O Governo Regional teve conhecimento da portaria do Governo da República que implementou o teto máximo de 600 euros no valor elegível para o subsídio social de mobilidade em julho, mas ficou em silêncio sobre o assunto até a portaria ser publicada, dois meses depois.
Depois de ter recusado por duas vezes enviar cópia do parecer sobre o projeto de portaria que viria a criar o referido teto máximo que está a prejudicar os açorianos, o Governo Regional acabou hoje por revelar o documento após o deputado António Lima revelar que o Bloco de Esquerda tinha enviado uma queixa à Comissão de Acesso aos Documentos Administrativos.

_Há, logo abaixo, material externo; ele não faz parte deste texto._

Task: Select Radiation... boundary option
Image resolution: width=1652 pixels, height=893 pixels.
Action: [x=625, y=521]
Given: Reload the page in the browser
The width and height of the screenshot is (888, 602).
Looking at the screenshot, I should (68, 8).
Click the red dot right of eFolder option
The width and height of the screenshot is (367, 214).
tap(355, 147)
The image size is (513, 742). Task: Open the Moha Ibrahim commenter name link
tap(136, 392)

De facto, a data de receção do pedido de parecer – 22 de julho – revela que desde esta data o Governo Regional tinha conhecimento da intenção formal do Governo da República implementar o teto máximo de 600 euros, mas só dois meses depois – a 26 de setembro – manifestou publicamente a sua oposição a esta medida.
No debate da declaração política da Iniciativa Liberal sobre transportes, António Lima acusou a coligação de tentar “iludir os açorianos”.
“O plano da direita sempre foi este, deixar os açorianos nas mãos do mercado: sem SATA Internacional e com um subsídio social de mobilidade de serviços mínimos”, afirmou o deputado do Bloco.